The Biden administration is looking to Congress for help with ‘filling gaps in statutory authorities’ for improving U.S. cybersecurity.
Department of Homeland Security Secretary Alejandro Mayorkas suggested U.S. cybersecurity policy should continue to rely on critical-services providers voluntarily implementing measures to protect their operations from cyberattacks.
Mayorkas testified before the House Homeland Security Committee Tuesday, alongside FBI Director Christopher Wray, on worldwide threats to the homeland. Cybersecurity has formed an increasingly significant portion of the annual hearing, which this year focused on an array of nation-state and criminal adversaries.

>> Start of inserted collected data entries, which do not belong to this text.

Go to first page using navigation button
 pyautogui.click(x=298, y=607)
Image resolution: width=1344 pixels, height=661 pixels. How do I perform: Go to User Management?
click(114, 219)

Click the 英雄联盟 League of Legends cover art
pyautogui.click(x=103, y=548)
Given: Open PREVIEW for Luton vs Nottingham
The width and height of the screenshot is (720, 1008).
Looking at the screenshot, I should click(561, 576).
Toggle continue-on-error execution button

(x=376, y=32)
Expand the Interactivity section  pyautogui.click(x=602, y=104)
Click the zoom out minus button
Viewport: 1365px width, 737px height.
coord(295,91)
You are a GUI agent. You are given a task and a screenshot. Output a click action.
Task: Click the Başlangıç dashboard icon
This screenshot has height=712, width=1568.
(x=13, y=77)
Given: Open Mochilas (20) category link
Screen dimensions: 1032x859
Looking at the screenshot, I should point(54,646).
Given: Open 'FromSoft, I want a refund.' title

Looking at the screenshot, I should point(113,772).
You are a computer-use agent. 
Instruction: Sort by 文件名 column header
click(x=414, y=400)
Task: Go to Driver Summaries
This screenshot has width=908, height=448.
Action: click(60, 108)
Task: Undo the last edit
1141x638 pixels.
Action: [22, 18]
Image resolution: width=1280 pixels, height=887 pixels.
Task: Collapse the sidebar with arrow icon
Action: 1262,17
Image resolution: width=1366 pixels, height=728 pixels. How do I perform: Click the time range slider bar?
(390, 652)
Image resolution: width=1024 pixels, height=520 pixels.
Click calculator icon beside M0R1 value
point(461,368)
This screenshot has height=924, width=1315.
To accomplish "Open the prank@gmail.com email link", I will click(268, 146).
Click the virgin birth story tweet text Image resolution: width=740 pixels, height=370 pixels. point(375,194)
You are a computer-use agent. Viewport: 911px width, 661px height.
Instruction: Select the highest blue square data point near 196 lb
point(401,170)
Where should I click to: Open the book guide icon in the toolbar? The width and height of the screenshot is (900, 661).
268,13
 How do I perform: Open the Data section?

Addressing all witnesses, outgoing Rep. Jim Langevin, D-R.I., asked “what gaps should we be looking to fill related to improving the cybersecurity of critical infrastructure?”
Langevin put his question in the context of a Nov. 7 letter President Joe Biden wrote to select congressional committees, which noted, “Our nation lacks a comprehensive way to establish mandatory minimum cybersecurity requirements across our critical infrastructure, and current approaches differ by sector.”
“My Administration looks forward to working with the Congress to fill gaps in statutory authorities to ensure our critical infrastructure is protected from cyber attacks,” the letter reads.
Mayorkas did not respond directly to the question. He instead recounted actions DHS’ Transportation and Security Administration and the Cybersecurity and Infrastructure Security Agency have already taken. In CISA’s case, he praised the release of voluntary cybersecurity performance goals and said the agency should focus more of its efforts on international collaboration.
Wray, similarly, did not directly answer the question, but weighed in on the FBI’s relationship with cybersecurity firms and critical infrastructure stakeholders, following efforts to mitigate Russian cyberattacks against Ukraine.
“The private sector partnership is the critical ingredient to defending critical infrastructure in this country,” he said. “And I think we've made very significant progress. There's also a lot more work to be done, but we're very much on the right path in my view.”
Wray drove home the importance of industry’s role in securing critical infrastructure, more than 80% of which is privately controlled, by highlighting a potential shift in adversarial objectives.
“It's become an increasingly crowded field of threat actors targeting critical infrastructure,” he said, adding. “One of the things we were particularly concerned about during the Russia-Ukraine conflict is the possibility that, for example, the Russian intelligence services—which have long targeted our critical infrastructure for espionage purposes—could choose to use the same access for more destructive purposes.”